## TEXT BLOCK
■ ■ ■
The last time I went to my two favorite record stores, I left feeling a little bit depressed. After a few hours of shifting through countless CDs, many of them used at a low price, I ended my day taking home only one.
Years ago, that would be unthinkable. Long ago I could walk into a record store and have a wanted piece of music on plastic in my sweaty hand within five minutes. Usually I would have to pick between four or five CDs that I would want, sadly putting most back on the shelves due to budgetary restraints (light wallet).
Now, it's a miracle for me to find anything. Have you ever looked in a refrigerator full of food and not find anything to eat? That's me in a record store.
One reason is that I already have a TON of CDs, so when it comes to the well known thrash and metal bands, I already own it or was never too interested. "Never too interested" means that although I might like a band, I am okay not owning all of their albums. If I see one on a store shelf, I could leave it and not feel incomplete.
However, one of the main reasons that I leave record stores empty handed and a little depressed is that the stores cannot support where my listening habits have ventured.
Will the record store here in middle America carry Mentally Defiled, Hyades, Injury, National Suicide, Evildead, or Evil Army? This may seem like an ancient argument - about how record stores won't carry underground metal, but back in the 90's, I could find the sickest and craziest death metal available on the shelf next to…I dunno, Tom Petty. Sure, I couldn't find the hard stuff at the neighborhood Walmart, but the actual record stores, both local and national, had plenty (along with Tom Petty).
Also, back in the day, I had some built-in bias against demos. Back then, I was never a demo collector, and rarely gave unsigned bands the time of day, so it didn't matter if you could find it on the shelf or not. Stupid, stupid, stupid! Now that I know better, I have discovered some of my favorite music is being cranked out by fans who pour their blood and sweat into a three or four song self-released EP.
Also, now that I am writing for this blog and spending time with all sorts of new thrash bands from all over the world, a big chunk of my music listening time is dedicated to bands who self-release or are tied with "very" independent labels. When I go to the record store here, will I find Bio-Cancer, Lich King, Which Witch, Hellbrain, or Impalers? Of course not (especially the self-released demos), and I don't fault the record stores one bit for that. However, those bands are where my musical tastes play, so it's no wonder I leave two of my favorite record stores with one lonely CD in my hand.
I don't want to seem like I'm knocking record stores. They have to make money to stay open (and they definitely get my online business), but with less thrash and traditional metal taking up shelf room, and killer demos available online, it's my own musical preferences that have stifled my in-store buying experience.
I still wish the brick and mortar stores luck in finding a foothold within the online world. I will visit them when I make the trip out of town in hopes of finding a couple treasures. Unfortunately or fortunately, depending on your own view, I probably have already found it online.
By the way - the one CD I bought that day was R.D.P.'s Anarkophobia, found at Love Garden Sounds in Lawrence, KS. If I collected vinyl instead of CDs, Love Garden would be an absolute paradise for me.
■ ■ ■
## LISTED ENTRIES
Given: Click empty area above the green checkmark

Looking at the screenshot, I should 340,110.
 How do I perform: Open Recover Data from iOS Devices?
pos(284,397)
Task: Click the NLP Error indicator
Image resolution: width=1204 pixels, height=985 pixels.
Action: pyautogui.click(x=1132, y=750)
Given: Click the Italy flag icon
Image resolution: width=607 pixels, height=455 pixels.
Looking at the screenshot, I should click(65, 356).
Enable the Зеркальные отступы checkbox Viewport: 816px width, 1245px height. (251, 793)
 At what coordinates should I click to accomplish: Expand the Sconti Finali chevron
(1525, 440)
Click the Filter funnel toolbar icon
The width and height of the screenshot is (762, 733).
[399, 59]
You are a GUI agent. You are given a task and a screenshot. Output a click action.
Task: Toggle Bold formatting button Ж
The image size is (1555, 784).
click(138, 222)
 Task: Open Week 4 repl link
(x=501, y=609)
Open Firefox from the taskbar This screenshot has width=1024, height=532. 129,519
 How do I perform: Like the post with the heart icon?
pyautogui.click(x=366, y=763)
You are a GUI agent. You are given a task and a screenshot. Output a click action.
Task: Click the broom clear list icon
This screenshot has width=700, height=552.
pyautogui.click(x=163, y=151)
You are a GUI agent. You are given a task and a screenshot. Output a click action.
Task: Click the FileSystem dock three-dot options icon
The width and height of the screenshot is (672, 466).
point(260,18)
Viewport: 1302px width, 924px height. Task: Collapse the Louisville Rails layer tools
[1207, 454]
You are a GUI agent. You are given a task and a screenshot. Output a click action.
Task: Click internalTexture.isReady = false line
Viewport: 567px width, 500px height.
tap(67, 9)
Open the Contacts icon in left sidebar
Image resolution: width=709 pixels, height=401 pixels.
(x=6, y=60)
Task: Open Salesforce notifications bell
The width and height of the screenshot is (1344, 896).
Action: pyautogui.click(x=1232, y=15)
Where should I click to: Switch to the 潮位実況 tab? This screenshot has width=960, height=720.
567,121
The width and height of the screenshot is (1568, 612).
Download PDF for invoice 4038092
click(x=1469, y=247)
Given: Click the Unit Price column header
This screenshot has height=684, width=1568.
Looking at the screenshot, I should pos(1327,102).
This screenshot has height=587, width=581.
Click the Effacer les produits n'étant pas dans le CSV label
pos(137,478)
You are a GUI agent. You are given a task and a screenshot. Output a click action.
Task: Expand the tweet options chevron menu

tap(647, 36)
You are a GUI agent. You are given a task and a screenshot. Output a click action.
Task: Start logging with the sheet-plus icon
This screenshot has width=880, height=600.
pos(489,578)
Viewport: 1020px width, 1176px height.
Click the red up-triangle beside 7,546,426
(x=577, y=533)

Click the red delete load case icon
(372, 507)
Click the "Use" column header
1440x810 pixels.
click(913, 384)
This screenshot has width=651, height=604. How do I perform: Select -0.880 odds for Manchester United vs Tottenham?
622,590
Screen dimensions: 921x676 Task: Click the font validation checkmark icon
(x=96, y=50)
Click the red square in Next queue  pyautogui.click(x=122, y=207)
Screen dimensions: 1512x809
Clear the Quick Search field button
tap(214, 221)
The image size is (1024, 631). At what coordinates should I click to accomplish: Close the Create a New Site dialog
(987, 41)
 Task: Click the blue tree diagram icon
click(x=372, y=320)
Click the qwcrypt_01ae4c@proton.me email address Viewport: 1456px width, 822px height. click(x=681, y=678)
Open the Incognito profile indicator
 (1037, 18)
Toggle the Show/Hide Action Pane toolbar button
■ ■ ■
## WORK REQUEST 1
Could you copy the stretch of the record-store essay from "I still wish" through "paradise for me." word for word?
## WORK REQUEST 2
In the record-store essay, what is the one CD the writer bought that day?

## EXERCISE ANSWER 1
I still wish the brick and mortar stores luck in finding a foothold within the online world. I will visit them when I make the trip out of town in hopes of finding a couple treasures. Unfortunately or fortunately, depending on your own view, I probably have already found it online.
By the way - the one CD I bought that day was R.D.P.'s Anarkophobia, found at Love Garden Sounds in Lawrence, KS. If I collected vinyl instead of CDs, Love Garden would be an absolute paradise for me.

## EXERCISE ANSWER 2
R.D.P.'s Anarkophobia